Here South Devon Choir practice the Sanctus from the Verdi Requiem with the passionate John Hobbs, their Musical Director.  Each part (SATB) is split in two – so there are 8 parts singing.  Timing is complex, the music intricate. With plenty of time to go until the actual performance members of the Choir concentrate on learning the unfamiliar notes and timing.


The performance itself will feature over 200 voices as South Devon Choir combines with choirs from North Devon and Cornwall to form the Coast to Coast Choir in an epic staging of the Requiem in the Assembly Rooms, Torquay Town Hall, Torquay – on 2nd July 2016 and again in Barnstaple Pannier Market on 3rd July. Accompanying them will be the Festival Orchestra and professional soloists Cheryl Brendish, Heloise West, David Webb and Darren Jeffery.  Tickets are available from Visitor Centres in Torquay, Paignton and Newton Abbot, on our website (click here for tickets) or you can buy them on our Facebook page.

In celebration of the life of Brian Armstrong (1945-2015)

Posted on Updated on

Our next concert, Magnificat & Gloria, celebrates the life of one of our popular Choir members Ronald Brian Armstrong (usually known as Brian) who died recently.

Brian very kindly left a legacy to the Choir and his request was that we perform the Vivaldi ‘Gloria’, his favourite choral piece.  Such was his love of this music that, despite being very ill and wheelchair-bound, he was spotted at a local choral workshop and performance of the ‘Gloria’ simply to participate and enjoy the wonderful music.  We shall miss him greatly.  If you would like to join us in celebrating his life, tickets can be obtained here

 

Brian Armstrong
Brian Armstrong

His Life

Although Brian only lived in Scotland until he was 18, he considered himself ‘Absolutely Scottish’. Born to Scottish parents, Hugh and Cathy, he grew up in Glasgow with 3 brothers, Blair, Kenneth and Michael.

After a ‘gap’ year with his best friend , Geoff,  in 60s London, working at St Stephens Hospital and pulling pints on the Kings Road, Brian decided to be a teacher.

He switched from the science subjects of his Highers and focused on history and drama. Later he earned degrees in educational leadership and in TEFL. He taught in Denmark for a year and learned passable Danish. After that he took up his first post in Saudi Arabia teaching English and for 9 years taught in secondary and intermediate  schools. He also taught in an adult education programme at the University of Petroleum and Minerals in Dhahran. He was then recruited to teach at the university (later to be known as King Fahd University of Petroleum and Minerals).

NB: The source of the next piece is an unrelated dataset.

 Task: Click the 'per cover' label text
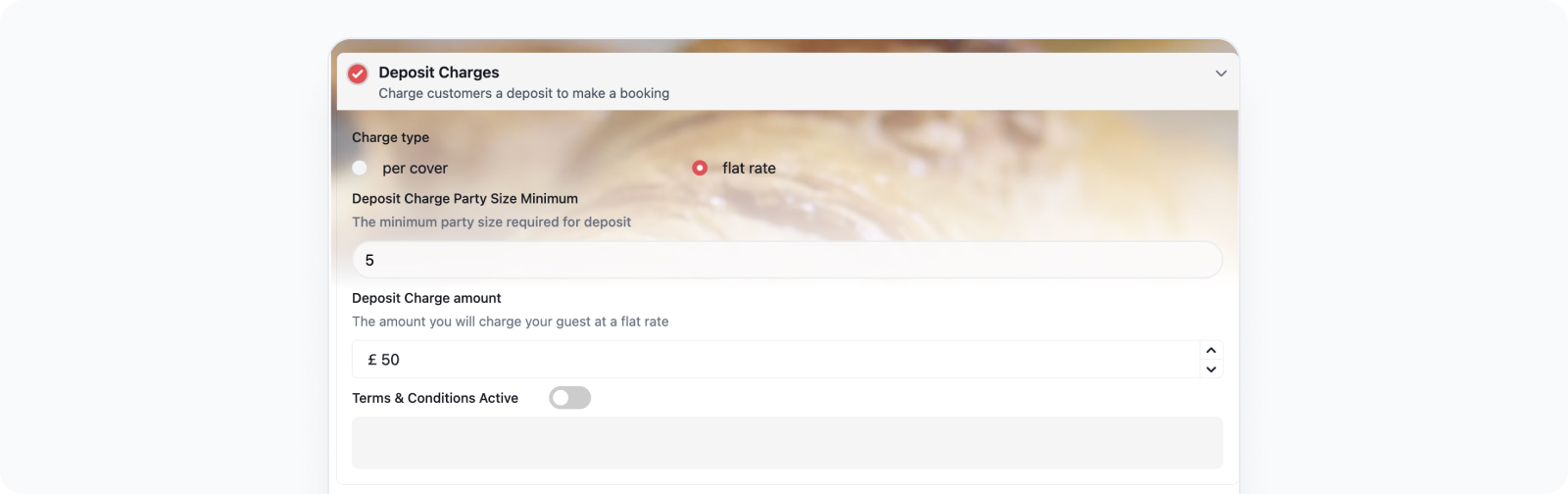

Several times he was ‘Teacher of the Year’,  known as Mr Brian throughout the Eastern Province ! He continued  to teach there as a valued member of English Language Centre until 2012 when he was diagnosed with prostate cancer.

Brian was passionate about everything he did. As well as his passion for the English language he played rugby, tennis, squash very  competitively and swam with great determination until the last stages of his illness. Poetry and music were pastimes which he always enjoyed and Brian was in choirs throughout his life. He had a particular love of choral music.

Brian was married to Marjorie for 30 years and is survived by their three sons, John, David and Mark and three grandchildren, Monty, Maple and Marigold in Canada.